### [About this task]
Please repeat exactly the lines below from the one containing "News (34, 68)" down to the one containing "Staff (126, 2426)", both included, and nothing else.

### [Record extracts]
+++

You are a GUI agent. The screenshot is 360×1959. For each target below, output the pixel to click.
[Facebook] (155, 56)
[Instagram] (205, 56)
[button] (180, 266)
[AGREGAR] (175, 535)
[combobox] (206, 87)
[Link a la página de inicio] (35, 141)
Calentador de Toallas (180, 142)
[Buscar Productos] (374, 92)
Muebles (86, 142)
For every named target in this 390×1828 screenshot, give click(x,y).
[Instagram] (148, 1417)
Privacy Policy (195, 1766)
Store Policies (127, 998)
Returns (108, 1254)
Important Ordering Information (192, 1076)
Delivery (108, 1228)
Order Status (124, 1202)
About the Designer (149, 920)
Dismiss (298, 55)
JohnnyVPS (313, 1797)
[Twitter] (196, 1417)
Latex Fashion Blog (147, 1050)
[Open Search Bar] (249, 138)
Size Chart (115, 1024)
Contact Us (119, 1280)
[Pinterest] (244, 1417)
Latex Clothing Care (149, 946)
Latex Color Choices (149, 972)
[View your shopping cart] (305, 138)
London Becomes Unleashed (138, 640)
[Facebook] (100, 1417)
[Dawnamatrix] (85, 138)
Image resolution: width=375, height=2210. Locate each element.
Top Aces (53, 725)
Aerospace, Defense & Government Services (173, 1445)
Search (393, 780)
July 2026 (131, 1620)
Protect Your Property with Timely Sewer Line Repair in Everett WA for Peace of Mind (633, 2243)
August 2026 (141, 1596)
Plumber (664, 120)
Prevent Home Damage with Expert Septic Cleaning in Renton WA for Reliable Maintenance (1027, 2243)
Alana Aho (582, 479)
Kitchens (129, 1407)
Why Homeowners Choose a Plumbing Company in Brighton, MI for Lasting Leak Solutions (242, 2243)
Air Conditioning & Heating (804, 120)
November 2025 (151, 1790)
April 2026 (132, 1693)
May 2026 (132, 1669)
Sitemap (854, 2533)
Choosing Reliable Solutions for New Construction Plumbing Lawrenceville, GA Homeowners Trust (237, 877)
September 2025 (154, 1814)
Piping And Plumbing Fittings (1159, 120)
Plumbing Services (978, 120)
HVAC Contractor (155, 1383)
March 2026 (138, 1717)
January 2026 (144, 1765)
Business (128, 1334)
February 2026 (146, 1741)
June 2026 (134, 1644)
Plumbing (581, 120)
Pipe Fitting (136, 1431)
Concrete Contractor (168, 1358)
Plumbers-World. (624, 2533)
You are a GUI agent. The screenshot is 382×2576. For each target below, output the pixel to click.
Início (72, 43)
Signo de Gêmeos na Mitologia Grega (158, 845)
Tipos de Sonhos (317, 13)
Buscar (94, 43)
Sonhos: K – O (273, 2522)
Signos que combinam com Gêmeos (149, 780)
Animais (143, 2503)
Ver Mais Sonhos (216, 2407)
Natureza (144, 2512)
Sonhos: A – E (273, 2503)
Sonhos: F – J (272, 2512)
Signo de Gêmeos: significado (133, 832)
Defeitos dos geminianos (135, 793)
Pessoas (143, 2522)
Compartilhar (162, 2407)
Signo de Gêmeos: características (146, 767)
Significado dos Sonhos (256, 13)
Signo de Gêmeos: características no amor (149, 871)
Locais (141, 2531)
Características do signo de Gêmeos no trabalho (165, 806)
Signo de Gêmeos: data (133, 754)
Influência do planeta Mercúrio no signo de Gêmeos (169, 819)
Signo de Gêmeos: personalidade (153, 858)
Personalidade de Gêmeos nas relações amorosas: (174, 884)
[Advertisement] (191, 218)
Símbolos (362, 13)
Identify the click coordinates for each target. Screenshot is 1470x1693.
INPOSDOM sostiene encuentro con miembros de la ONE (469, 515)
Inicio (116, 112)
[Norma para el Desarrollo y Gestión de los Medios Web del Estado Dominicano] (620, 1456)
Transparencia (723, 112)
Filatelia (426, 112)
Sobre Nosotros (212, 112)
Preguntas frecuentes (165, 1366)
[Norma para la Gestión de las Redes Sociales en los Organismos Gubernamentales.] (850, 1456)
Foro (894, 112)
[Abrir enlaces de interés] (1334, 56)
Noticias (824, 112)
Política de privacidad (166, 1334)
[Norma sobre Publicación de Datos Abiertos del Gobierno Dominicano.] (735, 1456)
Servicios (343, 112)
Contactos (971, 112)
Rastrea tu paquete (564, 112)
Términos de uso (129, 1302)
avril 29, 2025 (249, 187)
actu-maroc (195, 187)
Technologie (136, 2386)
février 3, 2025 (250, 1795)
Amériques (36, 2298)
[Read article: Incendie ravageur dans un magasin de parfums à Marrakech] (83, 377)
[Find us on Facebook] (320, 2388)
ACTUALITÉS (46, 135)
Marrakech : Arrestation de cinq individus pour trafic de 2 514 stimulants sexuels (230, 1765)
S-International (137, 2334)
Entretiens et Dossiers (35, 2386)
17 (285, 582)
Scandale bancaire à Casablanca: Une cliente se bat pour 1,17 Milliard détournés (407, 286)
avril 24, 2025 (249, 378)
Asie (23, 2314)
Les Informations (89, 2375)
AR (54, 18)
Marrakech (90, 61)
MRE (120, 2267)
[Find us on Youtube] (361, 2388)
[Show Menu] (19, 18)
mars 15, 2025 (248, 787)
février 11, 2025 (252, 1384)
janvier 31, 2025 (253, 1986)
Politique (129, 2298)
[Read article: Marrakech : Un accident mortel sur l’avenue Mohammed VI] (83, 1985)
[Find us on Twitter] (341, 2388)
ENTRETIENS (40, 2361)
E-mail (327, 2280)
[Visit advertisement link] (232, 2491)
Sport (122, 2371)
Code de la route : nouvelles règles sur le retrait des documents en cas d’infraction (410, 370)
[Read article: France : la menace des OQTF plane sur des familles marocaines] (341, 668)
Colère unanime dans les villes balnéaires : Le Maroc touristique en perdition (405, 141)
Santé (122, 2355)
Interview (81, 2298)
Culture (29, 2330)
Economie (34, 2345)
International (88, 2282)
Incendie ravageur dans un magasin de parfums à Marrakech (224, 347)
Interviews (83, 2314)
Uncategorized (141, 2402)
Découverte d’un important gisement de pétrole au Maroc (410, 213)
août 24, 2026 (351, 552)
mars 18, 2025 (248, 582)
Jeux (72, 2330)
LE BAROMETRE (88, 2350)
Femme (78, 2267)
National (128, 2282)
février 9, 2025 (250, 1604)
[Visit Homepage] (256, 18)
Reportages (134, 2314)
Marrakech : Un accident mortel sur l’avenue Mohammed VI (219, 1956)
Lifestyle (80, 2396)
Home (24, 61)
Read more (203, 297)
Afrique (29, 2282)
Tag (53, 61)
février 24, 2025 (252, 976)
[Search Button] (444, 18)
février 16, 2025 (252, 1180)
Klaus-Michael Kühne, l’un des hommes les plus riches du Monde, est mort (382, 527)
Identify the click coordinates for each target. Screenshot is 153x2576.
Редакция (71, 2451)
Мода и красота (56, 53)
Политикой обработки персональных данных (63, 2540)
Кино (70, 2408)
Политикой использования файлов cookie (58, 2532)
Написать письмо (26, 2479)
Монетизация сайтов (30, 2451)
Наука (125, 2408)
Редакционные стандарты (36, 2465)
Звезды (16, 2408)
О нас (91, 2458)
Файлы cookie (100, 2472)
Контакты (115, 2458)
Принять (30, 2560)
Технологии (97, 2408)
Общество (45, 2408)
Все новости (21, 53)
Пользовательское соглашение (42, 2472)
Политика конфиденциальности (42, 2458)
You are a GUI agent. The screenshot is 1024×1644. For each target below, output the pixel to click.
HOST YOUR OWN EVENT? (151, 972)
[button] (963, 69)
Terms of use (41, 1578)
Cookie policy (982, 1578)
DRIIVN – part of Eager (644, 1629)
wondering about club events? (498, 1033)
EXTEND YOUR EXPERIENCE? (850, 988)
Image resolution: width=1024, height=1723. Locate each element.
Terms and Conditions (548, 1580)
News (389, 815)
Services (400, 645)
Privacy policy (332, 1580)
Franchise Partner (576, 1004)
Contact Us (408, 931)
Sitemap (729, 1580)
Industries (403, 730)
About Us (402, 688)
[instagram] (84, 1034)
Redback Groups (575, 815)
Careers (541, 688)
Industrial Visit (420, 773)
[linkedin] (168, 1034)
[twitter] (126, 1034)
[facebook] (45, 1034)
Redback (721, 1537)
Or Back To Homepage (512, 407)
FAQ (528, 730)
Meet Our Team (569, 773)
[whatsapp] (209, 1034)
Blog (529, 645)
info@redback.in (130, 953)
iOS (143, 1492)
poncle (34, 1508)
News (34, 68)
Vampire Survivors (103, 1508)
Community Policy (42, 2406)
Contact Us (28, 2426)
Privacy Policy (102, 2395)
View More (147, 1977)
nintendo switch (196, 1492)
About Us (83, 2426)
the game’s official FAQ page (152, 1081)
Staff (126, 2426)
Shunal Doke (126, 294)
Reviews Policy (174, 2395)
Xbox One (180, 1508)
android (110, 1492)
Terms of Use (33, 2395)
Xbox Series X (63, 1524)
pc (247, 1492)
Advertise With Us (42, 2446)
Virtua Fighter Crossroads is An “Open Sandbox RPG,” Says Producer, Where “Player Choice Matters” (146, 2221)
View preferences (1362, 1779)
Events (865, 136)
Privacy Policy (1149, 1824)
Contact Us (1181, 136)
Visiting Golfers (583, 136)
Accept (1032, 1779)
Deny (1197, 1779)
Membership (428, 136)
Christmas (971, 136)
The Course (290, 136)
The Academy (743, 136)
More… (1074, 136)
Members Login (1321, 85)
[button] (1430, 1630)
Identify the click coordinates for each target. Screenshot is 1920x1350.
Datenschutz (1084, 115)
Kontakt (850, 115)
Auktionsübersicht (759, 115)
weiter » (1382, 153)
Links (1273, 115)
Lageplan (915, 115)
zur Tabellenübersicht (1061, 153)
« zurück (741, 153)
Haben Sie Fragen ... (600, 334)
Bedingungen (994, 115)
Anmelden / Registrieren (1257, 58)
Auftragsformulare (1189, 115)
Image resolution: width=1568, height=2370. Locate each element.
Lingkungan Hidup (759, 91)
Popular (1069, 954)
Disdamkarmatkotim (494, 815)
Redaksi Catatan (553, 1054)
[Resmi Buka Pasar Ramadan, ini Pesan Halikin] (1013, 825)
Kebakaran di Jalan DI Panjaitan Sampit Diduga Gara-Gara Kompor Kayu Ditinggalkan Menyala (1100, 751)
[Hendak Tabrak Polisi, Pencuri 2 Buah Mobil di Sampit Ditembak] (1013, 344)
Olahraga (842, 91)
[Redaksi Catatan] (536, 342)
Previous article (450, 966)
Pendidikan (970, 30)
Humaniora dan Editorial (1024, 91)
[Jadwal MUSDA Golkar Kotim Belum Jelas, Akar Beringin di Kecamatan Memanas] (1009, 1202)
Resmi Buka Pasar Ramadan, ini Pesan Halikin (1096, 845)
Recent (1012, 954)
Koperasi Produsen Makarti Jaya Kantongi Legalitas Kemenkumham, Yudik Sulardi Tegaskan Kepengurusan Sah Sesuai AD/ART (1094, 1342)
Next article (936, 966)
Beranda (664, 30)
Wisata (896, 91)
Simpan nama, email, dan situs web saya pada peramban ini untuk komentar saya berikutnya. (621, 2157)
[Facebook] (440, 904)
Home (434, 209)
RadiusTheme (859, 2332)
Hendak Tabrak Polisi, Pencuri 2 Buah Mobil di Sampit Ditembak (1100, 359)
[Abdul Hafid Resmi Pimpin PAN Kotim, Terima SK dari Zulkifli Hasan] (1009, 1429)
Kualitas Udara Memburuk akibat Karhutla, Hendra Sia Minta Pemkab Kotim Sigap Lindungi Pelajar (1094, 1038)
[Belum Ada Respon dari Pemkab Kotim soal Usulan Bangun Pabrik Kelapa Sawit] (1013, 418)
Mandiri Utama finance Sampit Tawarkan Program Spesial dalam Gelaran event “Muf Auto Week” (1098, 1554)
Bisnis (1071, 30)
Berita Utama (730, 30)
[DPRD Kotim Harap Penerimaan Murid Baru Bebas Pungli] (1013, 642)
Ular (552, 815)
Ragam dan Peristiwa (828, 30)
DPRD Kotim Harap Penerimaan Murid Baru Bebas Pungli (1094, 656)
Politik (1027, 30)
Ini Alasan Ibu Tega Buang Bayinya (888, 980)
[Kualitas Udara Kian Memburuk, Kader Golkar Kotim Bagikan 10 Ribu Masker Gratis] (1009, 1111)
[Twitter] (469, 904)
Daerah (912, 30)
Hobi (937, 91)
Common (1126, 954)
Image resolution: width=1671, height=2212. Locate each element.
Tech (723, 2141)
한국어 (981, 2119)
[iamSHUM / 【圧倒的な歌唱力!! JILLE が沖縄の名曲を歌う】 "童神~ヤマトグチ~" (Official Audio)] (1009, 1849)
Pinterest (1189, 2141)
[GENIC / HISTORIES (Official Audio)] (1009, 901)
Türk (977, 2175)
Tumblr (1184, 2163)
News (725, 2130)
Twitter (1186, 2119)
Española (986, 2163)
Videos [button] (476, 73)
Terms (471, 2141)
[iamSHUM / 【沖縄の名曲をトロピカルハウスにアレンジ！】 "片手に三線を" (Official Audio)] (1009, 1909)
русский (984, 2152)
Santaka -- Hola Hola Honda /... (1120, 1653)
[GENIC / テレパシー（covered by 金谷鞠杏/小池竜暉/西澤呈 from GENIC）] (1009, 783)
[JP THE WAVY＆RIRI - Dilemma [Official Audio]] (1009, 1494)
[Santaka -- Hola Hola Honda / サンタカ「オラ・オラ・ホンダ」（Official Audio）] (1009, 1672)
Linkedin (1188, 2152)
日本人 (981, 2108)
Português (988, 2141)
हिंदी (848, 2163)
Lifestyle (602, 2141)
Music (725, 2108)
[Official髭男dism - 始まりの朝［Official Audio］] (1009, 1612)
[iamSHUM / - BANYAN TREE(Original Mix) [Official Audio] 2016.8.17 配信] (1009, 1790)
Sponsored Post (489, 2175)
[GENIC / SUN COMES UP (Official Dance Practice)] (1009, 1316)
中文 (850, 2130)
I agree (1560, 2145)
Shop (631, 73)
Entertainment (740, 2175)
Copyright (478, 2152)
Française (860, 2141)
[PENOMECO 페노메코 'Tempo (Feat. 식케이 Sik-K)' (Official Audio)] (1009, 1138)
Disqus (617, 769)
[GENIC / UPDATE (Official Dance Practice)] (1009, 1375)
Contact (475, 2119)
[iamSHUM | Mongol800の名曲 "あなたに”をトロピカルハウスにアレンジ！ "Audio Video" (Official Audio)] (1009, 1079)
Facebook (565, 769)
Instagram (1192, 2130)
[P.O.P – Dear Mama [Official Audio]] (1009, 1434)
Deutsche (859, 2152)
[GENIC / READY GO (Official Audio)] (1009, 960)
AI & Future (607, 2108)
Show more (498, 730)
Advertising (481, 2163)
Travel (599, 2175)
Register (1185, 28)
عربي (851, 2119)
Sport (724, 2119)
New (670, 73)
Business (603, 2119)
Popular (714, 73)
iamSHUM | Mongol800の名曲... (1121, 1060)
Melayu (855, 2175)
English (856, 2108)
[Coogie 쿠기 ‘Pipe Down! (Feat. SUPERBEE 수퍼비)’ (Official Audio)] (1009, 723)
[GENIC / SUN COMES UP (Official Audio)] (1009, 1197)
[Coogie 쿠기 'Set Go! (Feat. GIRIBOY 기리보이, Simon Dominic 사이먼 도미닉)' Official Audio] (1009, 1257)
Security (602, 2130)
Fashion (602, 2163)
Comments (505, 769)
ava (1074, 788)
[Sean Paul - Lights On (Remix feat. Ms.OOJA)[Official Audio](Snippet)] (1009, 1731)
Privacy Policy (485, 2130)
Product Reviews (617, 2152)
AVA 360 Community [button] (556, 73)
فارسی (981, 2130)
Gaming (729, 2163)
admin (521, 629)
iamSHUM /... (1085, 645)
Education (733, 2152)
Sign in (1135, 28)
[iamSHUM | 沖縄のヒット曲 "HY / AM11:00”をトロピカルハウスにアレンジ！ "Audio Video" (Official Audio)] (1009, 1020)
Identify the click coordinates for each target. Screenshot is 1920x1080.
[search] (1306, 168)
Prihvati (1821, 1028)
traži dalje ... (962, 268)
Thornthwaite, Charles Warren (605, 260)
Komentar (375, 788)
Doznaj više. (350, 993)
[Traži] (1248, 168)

+++

### [Problem solution]
News (34, 68)
Vampire Survivors (103, 1508)
Community Policy (42, 2406)
Contact Us (28, 2426)
Privacy Policy (102, 2395)
View More (147, 1977)
nintendo switch (196, 1492)
About Us (83, 2426)
the game’s official FAQ page (152, 1081)
Staff (126, 2426)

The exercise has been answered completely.